• [PROBLEM REQUIREMENTS]:
Change every "computer-use agent" in the lines below to "desktop assistant", leaving everything else the same.

----- EXTRACTED DATA

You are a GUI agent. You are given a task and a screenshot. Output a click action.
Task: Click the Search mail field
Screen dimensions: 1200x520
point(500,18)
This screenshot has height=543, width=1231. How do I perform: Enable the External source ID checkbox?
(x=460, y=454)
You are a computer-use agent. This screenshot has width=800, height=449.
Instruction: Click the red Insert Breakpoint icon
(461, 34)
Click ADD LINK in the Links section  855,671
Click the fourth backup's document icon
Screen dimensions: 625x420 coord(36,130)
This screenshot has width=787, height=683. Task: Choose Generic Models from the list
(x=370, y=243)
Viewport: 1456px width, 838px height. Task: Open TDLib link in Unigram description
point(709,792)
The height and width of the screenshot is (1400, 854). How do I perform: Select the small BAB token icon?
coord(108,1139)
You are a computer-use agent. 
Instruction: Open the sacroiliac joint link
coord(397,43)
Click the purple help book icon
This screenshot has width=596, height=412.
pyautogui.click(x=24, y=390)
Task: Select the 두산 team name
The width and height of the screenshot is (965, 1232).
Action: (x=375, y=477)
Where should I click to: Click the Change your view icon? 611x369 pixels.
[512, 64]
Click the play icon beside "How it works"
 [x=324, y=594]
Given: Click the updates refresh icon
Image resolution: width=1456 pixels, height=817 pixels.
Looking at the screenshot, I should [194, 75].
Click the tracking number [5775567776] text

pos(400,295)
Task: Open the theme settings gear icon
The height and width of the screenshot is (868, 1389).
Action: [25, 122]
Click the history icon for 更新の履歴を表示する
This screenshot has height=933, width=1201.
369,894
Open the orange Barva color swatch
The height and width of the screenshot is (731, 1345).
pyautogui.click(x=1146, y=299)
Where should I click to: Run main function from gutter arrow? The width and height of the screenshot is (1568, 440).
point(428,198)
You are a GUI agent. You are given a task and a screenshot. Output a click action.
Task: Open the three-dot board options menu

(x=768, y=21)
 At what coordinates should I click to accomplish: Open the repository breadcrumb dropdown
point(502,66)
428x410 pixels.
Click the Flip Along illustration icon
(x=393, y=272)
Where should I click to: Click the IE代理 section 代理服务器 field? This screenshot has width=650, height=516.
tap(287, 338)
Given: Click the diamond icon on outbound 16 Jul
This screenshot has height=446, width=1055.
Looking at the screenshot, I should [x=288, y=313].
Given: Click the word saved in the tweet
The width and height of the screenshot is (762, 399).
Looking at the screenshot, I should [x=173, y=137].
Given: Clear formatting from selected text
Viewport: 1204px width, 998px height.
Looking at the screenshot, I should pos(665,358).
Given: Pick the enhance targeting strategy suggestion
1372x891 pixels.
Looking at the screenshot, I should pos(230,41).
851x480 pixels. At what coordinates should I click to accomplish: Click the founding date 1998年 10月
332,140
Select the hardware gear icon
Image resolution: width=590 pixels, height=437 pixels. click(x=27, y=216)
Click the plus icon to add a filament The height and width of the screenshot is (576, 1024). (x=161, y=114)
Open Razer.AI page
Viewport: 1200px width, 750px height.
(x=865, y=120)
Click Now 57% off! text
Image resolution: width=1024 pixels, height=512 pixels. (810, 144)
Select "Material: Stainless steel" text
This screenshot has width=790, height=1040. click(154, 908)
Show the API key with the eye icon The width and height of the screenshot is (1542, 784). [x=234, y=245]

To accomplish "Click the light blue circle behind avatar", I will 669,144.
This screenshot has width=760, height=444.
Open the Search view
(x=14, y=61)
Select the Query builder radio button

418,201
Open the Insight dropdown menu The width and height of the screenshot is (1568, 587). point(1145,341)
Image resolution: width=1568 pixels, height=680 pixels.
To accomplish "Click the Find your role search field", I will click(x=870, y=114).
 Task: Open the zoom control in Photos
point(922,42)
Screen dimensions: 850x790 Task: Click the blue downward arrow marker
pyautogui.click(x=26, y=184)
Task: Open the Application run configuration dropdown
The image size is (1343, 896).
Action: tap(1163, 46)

----------

• [EXERCISE ANSWER]:
You are a GUI agent. You are given a task and a screenshot. Output a click action.
Task: Click the Search mail field
Screen dimensions: 1200x520
point(500,18)
This screenshot has height=543, width=1231. How do I perform: Enable the External source ID checkbox?
(x=460, y=454)
You are a desktop assistant. This screenshot has width=800, height=449.
Instruction: Click the red Insert Breakpoint icon
(461, 34)
Click ADD LINK in the Links section  855,671
Click the fourth backup's document icon
Screen dimensions: 625x420 coord(36,130)
This screenshot has width=787, height=683. Task: Choose Generic Models from the list
(x=370, y=243)
Viewport: 1456px width, 838px height. Task: Open TDLib link in Unigram description
point(709,792)
The height and width of the screenshot is (1400, 854). How do I perform: Select the small BAB token icon?
coord(108,1139)
You are a desktop assistant. 
Instruction: Open the sacroiliac joint link
coord(397,43)
Click the purple help book icon
This screenshot has width=596, height=412.
pyautogui.click(x=24, y=390)
Task: Select the 두산 team name
The width and height of the screenshot is (965, 1232).
Action: (x=375, y=477)
Where should I click to: Click the Change your view icon? 611x369 pixels.
[512, 64]
Click the play icon beside "How it works"
 [x=324, y=594]
Given: Click the updates refresh icon
Image resolution: width=1456 pixels, height=817 pixels.
Looking at the screenshot, I should [194, 75].
Click the tracking number [5775567776] text

pos(400,295)
Task: Open the theme settings gear icon
The height and width of the screenshot is (868, 1389).
Action: [25, 122]
Click the history icon for 更新の履歴を表示する
This screenshot has height=933, width=1201.
369,894
Open the orange Barva color swatch
The height and width of the screenshot is (731, 1345).
pyautogui.click(x=1146, y=299)
Where should I click to: Run main function from gutter arrow? The width and height of the screenshot is (1568, 440).
point(428,198)
You are a GUI agent. You are given a task and a screenshot. Output a click action.
Task: Open the three-dot board options menu

(x=768, y=21)
 At what coordinates should I click to accomplish: Open the repository breadcrumb dropdown
point(502,66)
428x410 pixels.
Click the Flip Along illustration icon
(x=393, y=272)
Where should I click to: Click the IE代理 section 代理服务器 field? This screenshot has width=650, height=516.
tap(287, 338)
Given: Click the diamond icon on outbound 16 Jul
This screenshot has height=446, width=1055.
Looking at the screenshot, I should [x=288, y=313].
Given: Click the word saved in the tweet
The width and height of the screenshot is (762, 399).
Looking at the screenshot, I should [x=173, y=137].
Given: Clear formatting from selected text
Viewport: 1204px width, 998px height.
Looking at the screenshot, I should pos(665,358).
Given: Pick the enhance targeting strategy suggestion
1372x891 pixels.
Looking at the screenshot, I should pos(230,41).
851x480 pixels. At what coordinates should I click to accomplish: Click the founding date 1998年 10月
332,140
Select the hardware gear icon
Image resolution: width=590 pixels, height=437 pixels. click(x=27, y=216)
Click the plus icon to add a filament The height and width of the screenshot is (576, 1024). (x=161, y=114)
Open Razer.AI page
Viewport: 1200px width, 750px height.
(x=865, y=120)
Click Now 57% off! text
Image resolution: width=1024 pixels, height=512 pixels. (810, 144)
Select "Material: Stainless steel" text
This screenshot has width=790, height=1040. click(154, 908)
Show the API key with the eye icon The width and height of the screenshot is (1542, 784). [x=234, y=245]

To accomplish "Click the light blue circle behind avatar", I will 669,144.
This screenshot has width=760, height=444.
Open the Search view
(x=14, y=61)
Select the Query builder radio button

418,201
Open the Insight dropdown menu The width and height of the screenshot is (1568, 587). point(1145,341)
Image resolution: width=1568 pixels, height=680 pixels.
To accomplish "Click the Find your role search field", I will click(x=870, y=114).
 Task: Open the zoom control in Photos
point(922,42)
Screen dimensions: 850x790 Task: Click the blue downward arrow marker
pyautogui.click(x=26, y=184)
Task: Open the Application run configuration dropdown
The image size is (1343, 896).
Action: tap(1163, 46)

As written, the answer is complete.